» Ziel A
Was schaffte der Zusatzartikel ab, um den es laut der Filmkritik zu Lincoln im Film geht?
» Ziel B
Führe die Filmkritik zu Lincoln im Anschluss an ihren letzten Satz weiter.

» Textauszug
Lincoln von Steven Spielberg
Wenn man als Zuschauer im Kino sitzt, dann möchte man folgende zwei Dinge: Eine gute Geschichte und diese unterhaltsam erzählt bekommen. Das amerikanische Kino beschäftigt sich seit seit jeher mit ihren Präsidenten, ob Biographien, Abenteuerfilme oder Thriller. Einer der Regisseure, der sich hierbei besonders hervortat war Oliver Stone mit 'Nixon' und 'JFK'. Zwei meisterhaft inszenierte und grandios unterhaltsame Filme ('W.' nicht zu vergessen!). Woody Allen sagte damals über 'JFK', dass er inhaltlich nicht mit dem konform ginge, was Stone erzählte, er sich aber prächtig unterhalten fühlte. Allen bringt es auf den Punkt: Bei Lincoln kann man als Mensch und Bürger der freien Welt nicht genug wertschätzen, was dieser Präsident in der Geschichte der Vereinigten Staaten bewirkte, nicht nur für das Land, sondern auch weltweit. Eine grosse Errungenschaft, die einem Respekt abverlangt. In dieser Hinsicht ist es Steven Spielberg und seinem Team gelungen eine bedeutende Episode aus den letzten Jahren dieses Politikers einem weltweiten Kinopublikum nahe zu bringen. Der Film zeigt, mit welchen Mitteln es Abraham Lincoln gelang, einen Zusatzartikel in die Verfassung der Vereinigten Staaten aufzunehmen. Ein Artikel, der die Sklaverei abschaffte und einen entsetzlichen Krieg beendete. Spielberg und seine Autoren porträtieren den Präsidenten als gewieften Politiker und Taktiker, als einen Staatsmann, der nicht abgeneigt war, "unlautere" Mittel einzusetzen, um ein wichtiges Ziel zu erreichen. Aber so ist Politik und nur so kann man auf ihrer Bühne bestehen.

» Vorliegende Einträge
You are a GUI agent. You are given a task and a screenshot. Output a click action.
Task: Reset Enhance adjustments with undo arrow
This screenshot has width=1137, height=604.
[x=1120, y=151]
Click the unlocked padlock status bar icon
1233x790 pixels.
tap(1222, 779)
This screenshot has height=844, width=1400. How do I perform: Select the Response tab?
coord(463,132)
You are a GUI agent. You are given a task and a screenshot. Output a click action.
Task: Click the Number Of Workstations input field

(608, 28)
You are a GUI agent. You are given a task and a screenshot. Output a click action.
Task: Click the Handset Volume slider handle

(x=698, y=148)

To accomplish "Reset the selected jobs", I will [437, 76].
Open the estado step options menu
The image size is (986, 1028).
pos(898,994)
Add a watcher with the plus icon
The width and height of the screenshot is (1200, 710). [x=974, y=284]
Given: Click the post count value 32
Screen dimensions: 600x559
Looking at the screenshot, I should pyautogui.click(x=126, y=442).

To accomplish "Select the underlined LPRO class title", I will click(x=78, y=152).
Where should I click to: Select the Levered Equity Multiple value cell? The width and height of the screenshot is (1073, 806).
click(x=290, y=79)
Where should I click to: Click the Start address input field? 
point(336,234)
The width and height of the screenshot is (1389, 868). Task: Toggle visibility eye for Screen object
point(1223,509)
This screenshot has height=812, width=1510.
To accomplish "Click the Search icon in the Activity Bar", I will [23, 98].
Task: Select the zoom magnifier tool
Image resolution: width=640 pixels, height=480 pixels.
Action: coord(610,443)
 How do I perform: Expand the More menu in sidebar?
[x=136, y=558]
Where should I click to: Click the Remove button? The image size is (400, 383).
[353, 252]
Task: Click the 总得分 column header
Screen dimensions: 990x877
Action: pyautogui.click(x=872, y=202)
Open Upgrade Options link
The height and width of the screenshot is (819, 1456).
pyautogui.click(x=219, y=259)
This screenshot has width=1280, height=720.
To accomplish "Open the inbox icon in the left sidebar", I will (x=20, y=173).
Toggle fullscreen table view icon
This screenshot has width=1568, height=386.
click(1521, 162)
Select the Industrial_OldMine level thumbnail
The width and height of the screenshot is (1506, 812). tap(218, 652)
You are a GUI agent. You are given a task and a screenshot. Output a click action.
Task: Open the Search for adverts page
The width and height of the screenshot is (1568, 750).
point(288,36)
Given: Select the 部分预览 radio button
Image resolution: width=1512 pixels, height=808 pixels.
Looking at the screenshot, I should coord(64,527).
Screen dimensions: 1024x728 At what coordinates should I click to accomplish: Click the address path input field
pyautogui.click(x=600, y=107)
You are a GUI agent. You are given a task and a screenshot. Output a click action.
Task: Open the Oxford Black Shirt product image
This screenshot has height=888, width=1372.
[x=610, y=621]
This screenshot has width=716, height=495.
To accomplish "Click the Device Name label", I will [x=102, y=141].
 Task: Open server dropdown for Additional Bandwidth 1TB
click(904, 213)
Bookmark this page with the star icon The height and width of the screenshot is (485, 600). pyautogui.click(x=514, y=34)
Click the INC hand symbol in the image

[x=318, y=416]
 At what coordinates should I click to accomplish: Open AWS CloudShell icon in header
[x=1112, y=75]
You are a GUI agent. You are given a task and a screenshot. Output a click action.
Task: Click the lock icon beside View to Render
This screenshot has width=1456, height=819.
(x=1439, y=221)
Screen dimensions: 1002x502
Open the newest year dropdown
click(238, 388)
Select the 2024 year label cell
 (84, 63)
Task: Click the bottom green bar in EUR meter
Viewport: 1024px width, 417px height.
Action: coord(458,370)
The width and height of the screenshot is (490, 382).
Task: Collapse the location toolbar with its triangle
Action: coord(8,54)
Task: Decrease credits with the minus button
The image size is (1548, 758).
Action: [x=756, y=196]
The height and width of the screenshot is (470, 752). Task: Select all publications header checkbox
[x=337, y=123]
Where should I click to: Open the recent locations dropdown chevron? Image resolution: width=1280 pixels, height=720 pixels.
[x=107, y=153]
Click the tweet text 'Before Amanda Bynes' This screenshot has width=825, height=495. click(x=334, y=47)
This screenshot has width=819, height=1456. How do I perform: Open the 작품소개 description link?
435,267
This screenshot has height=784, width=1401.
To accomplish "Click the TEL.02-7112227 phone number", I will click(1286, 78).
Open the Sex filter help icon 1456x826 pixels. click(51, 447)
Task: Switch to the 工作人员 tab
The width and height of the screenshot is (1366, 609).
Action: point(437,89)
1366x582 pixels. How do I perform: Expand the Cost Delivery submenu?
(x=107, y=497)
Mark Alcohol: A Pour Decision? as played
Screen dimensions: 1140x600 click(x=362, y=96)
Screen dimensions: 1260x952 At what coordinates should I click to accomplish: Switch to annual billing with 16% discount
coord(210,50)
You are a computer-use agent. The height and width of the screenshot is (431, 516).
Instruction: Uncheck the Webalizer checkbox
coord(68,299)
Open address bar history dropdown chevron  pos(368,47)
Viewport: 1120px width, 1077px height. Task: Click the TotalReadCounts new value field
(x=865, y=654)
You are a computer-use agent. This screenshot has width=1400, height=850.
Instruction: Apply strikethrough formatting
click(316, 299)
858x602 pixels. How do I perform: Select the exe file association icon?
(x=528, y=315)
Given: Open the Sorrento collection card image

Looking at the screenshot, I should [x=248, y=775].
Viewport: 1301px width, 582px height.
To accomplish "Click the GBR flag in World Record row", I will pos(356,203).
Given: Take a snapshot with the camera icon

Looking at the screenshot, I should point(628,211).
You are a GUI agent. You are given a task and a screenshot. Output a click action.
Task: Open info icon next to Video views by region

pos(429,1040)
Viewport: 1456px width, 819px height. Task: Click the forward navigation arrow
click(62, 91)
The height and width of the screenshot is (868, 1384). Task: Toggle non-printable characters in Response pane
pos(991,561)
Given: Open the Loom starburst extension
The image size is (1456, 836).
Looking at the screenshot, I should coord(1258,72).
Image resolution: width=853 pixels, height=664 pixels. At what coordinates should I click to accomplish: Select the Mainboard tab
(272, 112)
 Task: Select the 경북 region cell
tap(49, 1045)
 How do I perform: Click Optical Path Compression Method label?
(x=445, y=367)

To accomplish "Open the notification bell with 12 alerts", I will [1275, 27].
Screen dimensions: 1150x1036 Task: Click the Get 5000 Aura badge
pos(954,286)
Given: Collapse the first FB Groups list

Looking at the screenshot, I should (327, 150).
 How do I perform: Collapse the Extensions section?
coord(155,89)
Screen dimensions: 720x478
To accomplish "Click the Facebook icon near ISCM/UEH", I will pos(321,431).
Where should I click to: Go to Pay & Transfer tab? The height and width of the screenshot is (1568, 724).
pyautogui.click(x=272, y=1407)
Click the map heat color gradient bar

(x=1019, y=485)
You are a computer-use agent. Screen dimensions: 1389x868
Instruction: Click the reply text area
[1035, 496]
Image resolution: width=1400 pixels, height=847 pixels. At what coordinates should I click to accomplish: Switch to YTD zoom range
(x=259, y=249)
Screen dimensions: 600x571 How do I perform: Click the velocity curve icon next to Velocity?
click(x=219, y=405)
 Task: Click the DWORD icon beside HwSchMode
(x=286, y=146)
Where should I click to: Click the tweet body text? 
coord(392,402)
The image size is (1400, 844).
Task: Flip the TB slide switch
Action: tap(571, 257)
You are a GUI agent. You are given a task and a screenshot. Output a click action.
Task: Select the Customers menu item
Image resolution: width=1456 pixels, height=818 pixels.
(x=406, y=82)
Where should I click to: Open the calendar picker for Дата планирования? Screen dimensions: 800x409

» Endergebnis A
Die Sklaverei.

» Endergebnis B
Kommen wir zum zweiten Punkt: Tut er das aber auch auf unterhaltsame Weise? Vorab: Es ist mir durchaus bewusst, dass es bei einem solchen Film nicht um Schauwerte, Pomp und um Krawall geht. Es ist mir aber auch bewusst, dass das Kino seine Gesetze hat, seine künstlerischen Ausdrucksmittel, um eine Geschichte zu erzählen. Eines dieser Mittel ist die Dramaturgie. Lincoln ist in dieser Hinsicht entsetzlich. Entsetzlich langweilig. Es gibt keine Höhen und Tiefen, keine angemessene Pathetik, es ist keine Leidenschaft zu spüren. Leidenschaft in dem Sinne, als das dem Zuschauer bewusst würde, welches humane Ansinnen hinter diesem Gedanken stand. Natürlich gibt es eifrig und hitzig geführte Debatten im Repräsentantenhaus, aber der Großteil des Films ist ermüdend, so ermüdend, dass ich zwischendurch wiederholt für wenige Sekunden eingeschlafen bin.
Lincoln nimmt sich fast 2,5 Stunden Zeit um seine Geschichte zu erzählen. Der Großteil der Handlung spielt in geschlossenen Räumen und legt den Schwerpunkt auf Dialoge (wer das kammerspielartige liebt, dem wird er Film vielleicht gefallen). Diese sind mal ergreifend, dann aber wieder schlicht lähmend. Sie haben nicht dauerhaft die Kraft den Zuschauer bei der Stange zu halten. Das ist ein wesentlicher Nachteil und einer der Hauptgründe, warum mir der Film in der Gänze missfallen hat. Er hat kein Feuer.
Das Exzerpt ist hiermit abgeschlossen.